偽造署名が多数みつかった不正問題について、高須院長は会見で関与を否定、リコール運動の事務局長をつとめた田中孝博・元愛知県議員も「事務局は何の関係もない」としました。署名の提出期限が迫る時期になっても署名の数が足りず、焦って不正に署名を水増しする行為を行ったとみられていますが、本人たちは否定しています。では誰が不正を指示して行わせたのか。それはまだ明らかになっていません。

さて、そもそもなぜ、高須院長らはリコールを求めたのか。活動資金を集めるためのクラウドファンディングのページに、その理由が書いてあります。表現などそのままの形でお伝えしますと、下記の4点です。

1、天皇侮辱動画を隠して出品(昭和天皇写真をバーナーで焼いて踏みつけ)

2、日本兵士侮辱(日本軍兵士の死をまぬけな日本人の墓と表現)

3、慰安婦像(現在、韓国でももめている)

4、愛知県コロナ感染者495名情報ろうえい

最も炎上したのは、1の件でしょう。覚えている人も多いと思います。2019年に開催された「あいちトリエンナーレ2019」の企画展「表現の不自由展・その後」をめぐる騒動です。元慰安婦を象徴する少女像や、昭和天皇の肖像を燃やすような動画が展示されていたことで、多くの批判を集め、県には1万件を超える市民の「声」が寄せられ、企画展は開催からわずか3日で中止に追い込まれました。その過程の中で、河村市長は「表現の不自由展・その後」を視察し、「平和の少女像」の展示中止と撤去を大村知事に求めています。そしてこの問題をきっかけに、大村知事のリコール運動へと発展していったわけです。

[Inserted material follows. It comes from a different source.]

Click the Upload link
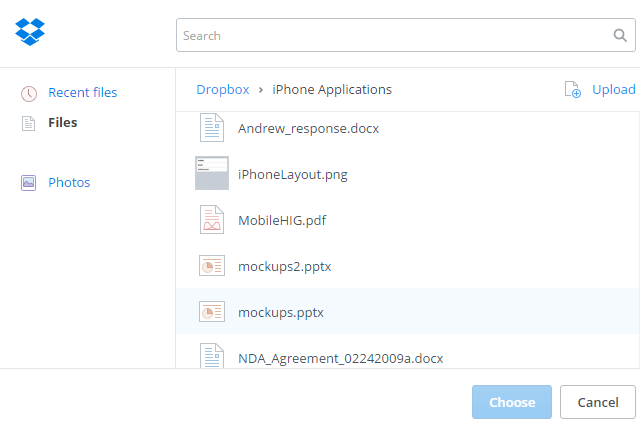 coord(614,89)
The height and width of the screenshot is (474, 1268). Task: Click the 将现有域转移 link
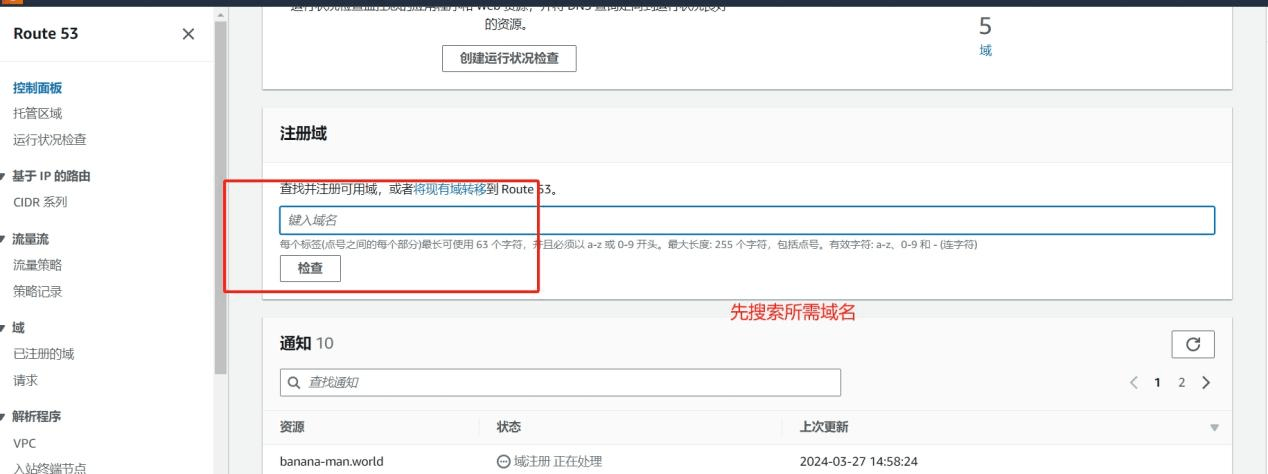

高須院長はメディアへの出演や自身のツイッターなどを通じて、時に日本を憂い、時に励ます発言をすることでも注目を集めています。今回のリコール運動も、本人なりの愛国心から始まったものと思われ、表現や芸術の自由との兼ね合いはあれども、税金の使い方についての疑義である以上はリコール運動自体に問題はありません。高須院長は2018年9月に「全身がん」を公表し、今年2月にはがんが再発したことも明かしています。これからは体調に気をつけてお過ごしいただきたいものの、偽造署名についての真相究明にも影響力を発揮して欲しいところでもあります。